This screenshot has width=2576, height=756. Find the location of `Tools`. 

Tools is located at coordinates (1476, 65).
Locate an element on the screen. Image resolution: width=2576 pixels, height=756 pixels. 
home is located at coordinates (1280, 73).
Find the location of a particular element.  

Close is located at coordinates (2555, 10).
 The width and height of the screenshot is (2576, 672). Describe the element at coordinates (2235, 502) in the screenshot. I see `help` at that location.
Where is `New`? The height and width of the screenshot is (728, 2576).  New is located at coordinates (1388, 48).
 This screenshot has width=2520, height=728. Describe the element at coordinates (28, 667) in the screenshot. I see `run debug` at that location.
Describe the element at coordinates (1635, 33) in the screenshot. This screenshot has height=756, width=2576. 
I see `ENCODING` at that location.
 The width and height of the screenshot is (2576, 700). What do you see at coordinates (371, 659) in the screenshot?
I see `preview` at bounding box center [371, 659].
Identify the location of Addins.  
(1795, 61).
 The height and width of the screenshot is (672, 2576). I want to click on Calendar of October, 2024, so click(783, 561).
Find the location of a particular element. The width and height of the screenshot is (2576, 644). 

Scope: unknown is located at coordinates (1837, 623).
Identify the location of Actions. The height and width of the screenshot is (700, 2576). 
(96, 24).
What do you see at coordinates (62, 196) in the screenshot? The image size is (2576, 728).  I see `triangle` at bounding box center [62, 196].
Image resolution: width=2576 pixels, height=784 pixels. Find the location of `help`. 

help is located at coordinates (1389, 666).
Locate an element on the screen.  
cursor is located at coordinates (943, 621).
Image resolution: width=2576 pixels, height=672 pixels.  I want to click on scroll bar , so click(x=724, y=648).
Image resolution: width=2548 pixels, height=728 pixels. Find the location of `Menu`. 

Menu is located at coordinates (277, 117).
# # # # # # #
Task details:
Copy out verbatim the stretch of the items above from the line containing "Identify the location of Actions." through the end of the items.

Result:
Identify the location of Actions. The height and width of the screenshot is (700, 2576). 
(96, 24).
What do you see at coordinates (62, 196) in the screenshot? The image size is (2576, 728).  I see `triangle` at bounding box center [62, 196].
Image resolution: width=2576 pixels, height=784 pixels. Find the location of `help`. 

help is located at coordinates (1389, 666).
Locate an element on the screen.  
cursor is located at coordinates (943, 621).
Image resolution: width=2576 pixels, height=672 pixels.  I want to click on scroll bar , so click(x=724, y=648).
Image resolution: width=2548 pixels, height=728 pixels. Find the location of `Menu`. 

Menu is located at coordinates (277, 117).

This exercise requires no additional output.